> _SOURCE DATA_:
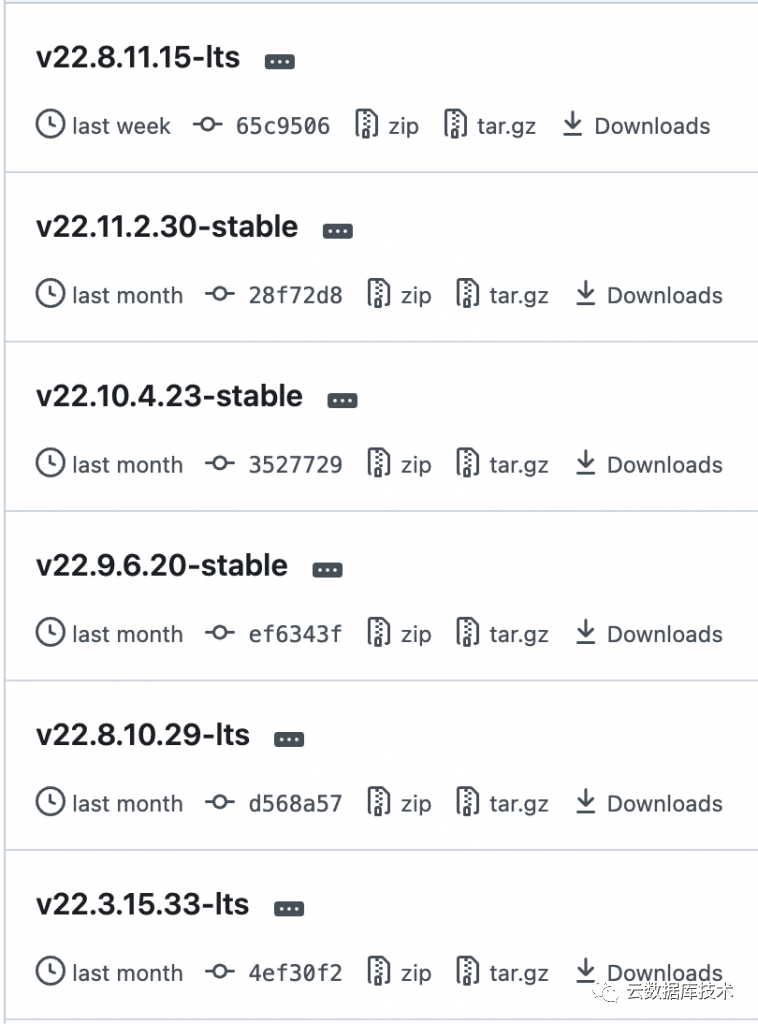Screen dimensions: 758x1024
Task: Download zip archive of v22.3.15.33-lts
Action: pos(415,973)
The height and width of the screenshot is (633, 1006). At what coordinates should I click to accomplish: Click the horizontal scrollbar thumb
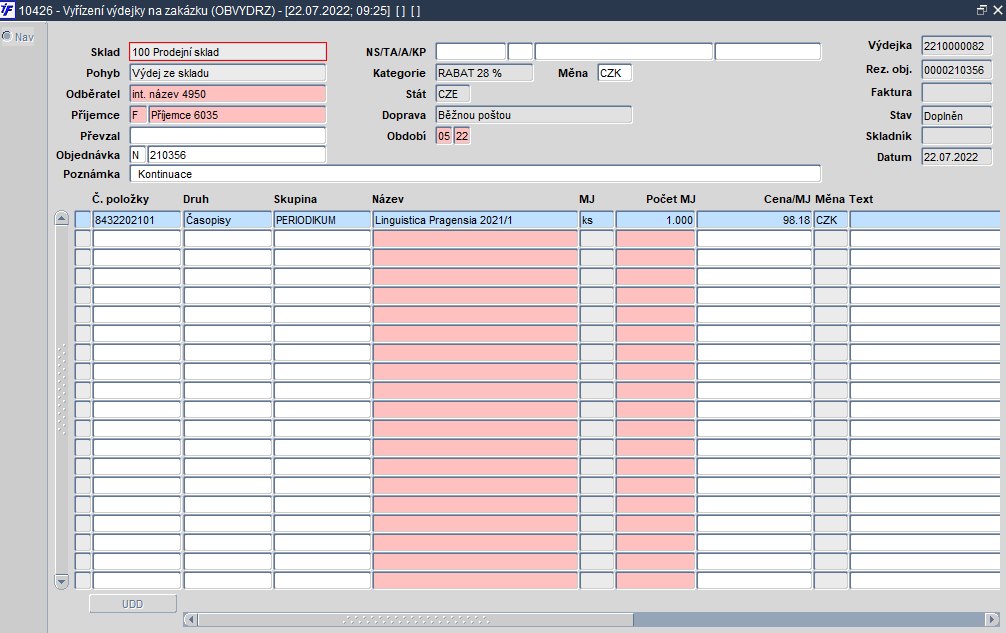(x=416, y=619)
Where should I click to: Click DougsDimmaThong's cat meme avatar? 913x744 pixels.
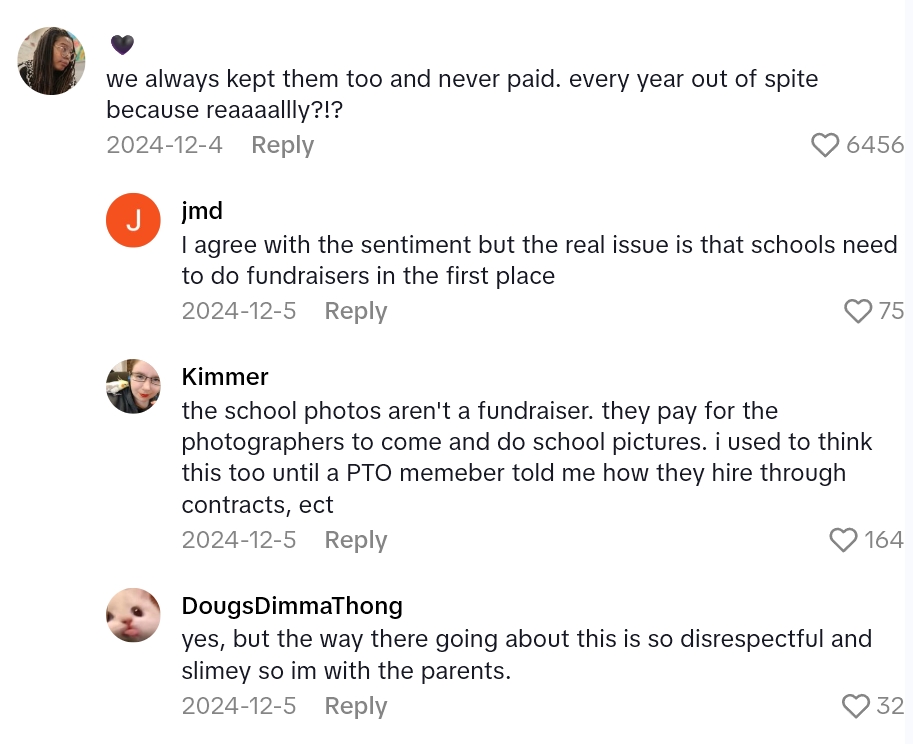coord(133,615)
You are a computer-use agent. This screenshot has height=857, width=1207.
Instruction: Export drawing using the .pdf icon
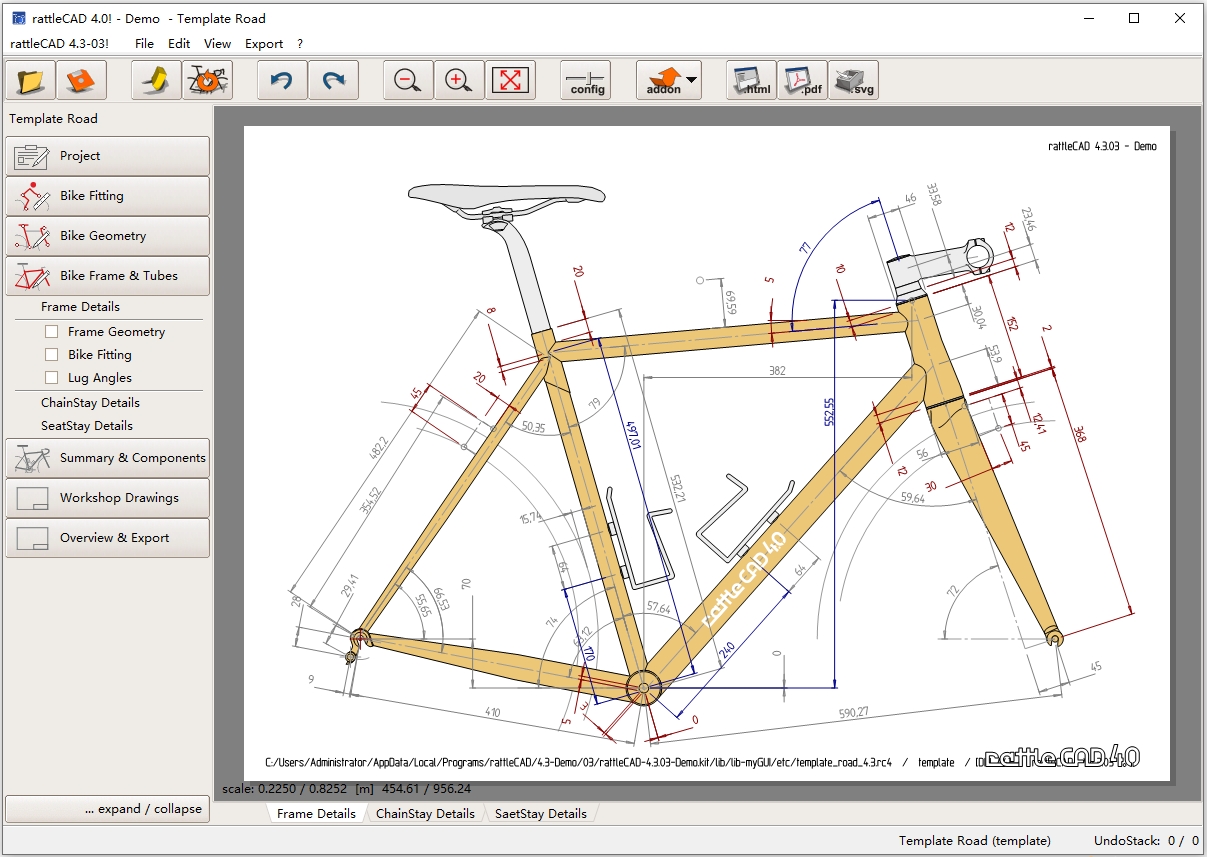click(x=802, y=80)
---
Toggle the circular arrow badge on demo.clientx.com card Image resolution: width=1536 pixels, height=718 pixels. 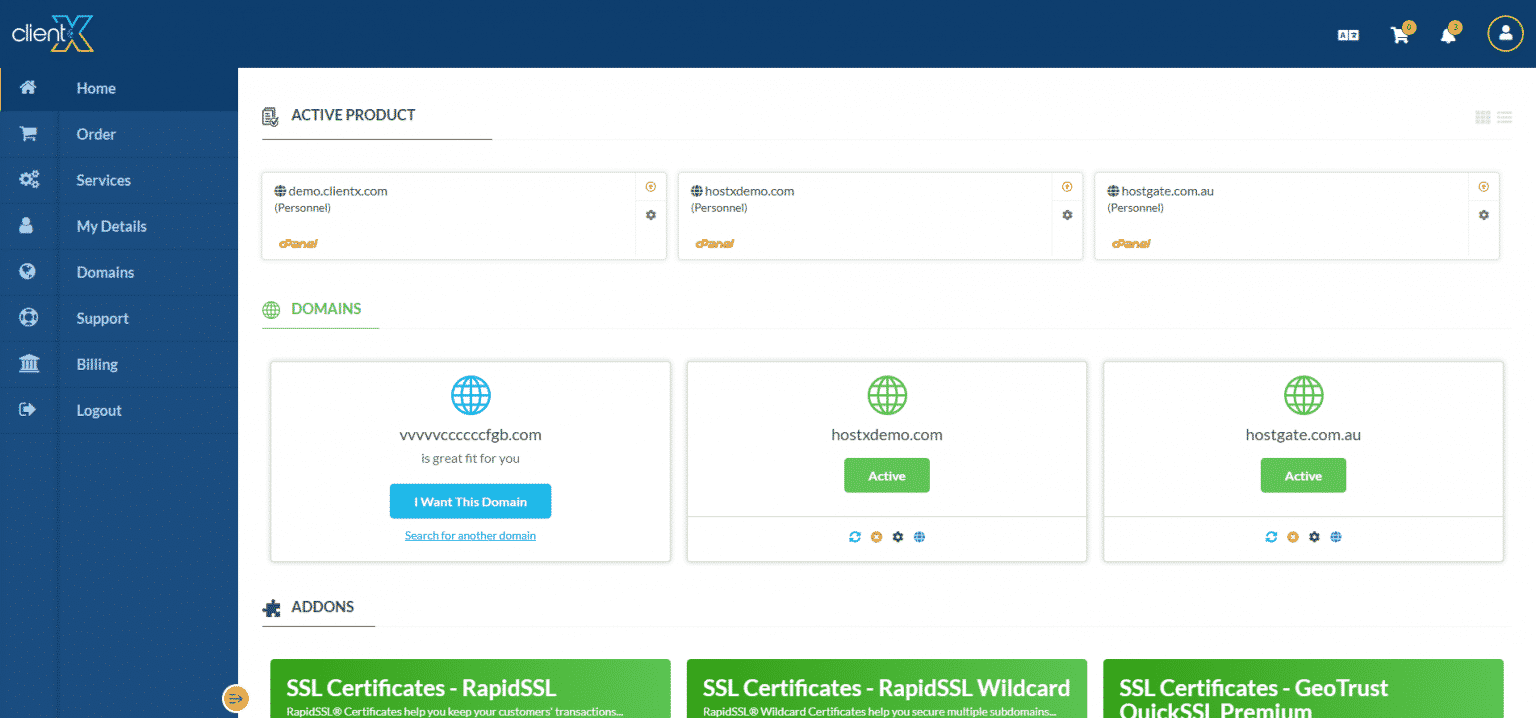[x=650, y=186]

> _PROBLEM DESCRIPTION_: Please return each line of the listing above that contains the word "should", treating case as significant.

> _RIGHT ANSWER_:
The height and width of the screenshot is (633, 1006). At what coordinates should I click to accomplish: Click the horizontal scrollbar thumb
Where should I click to: Click DougsDimmaThong's cat meme avatar? 913x744 pixels.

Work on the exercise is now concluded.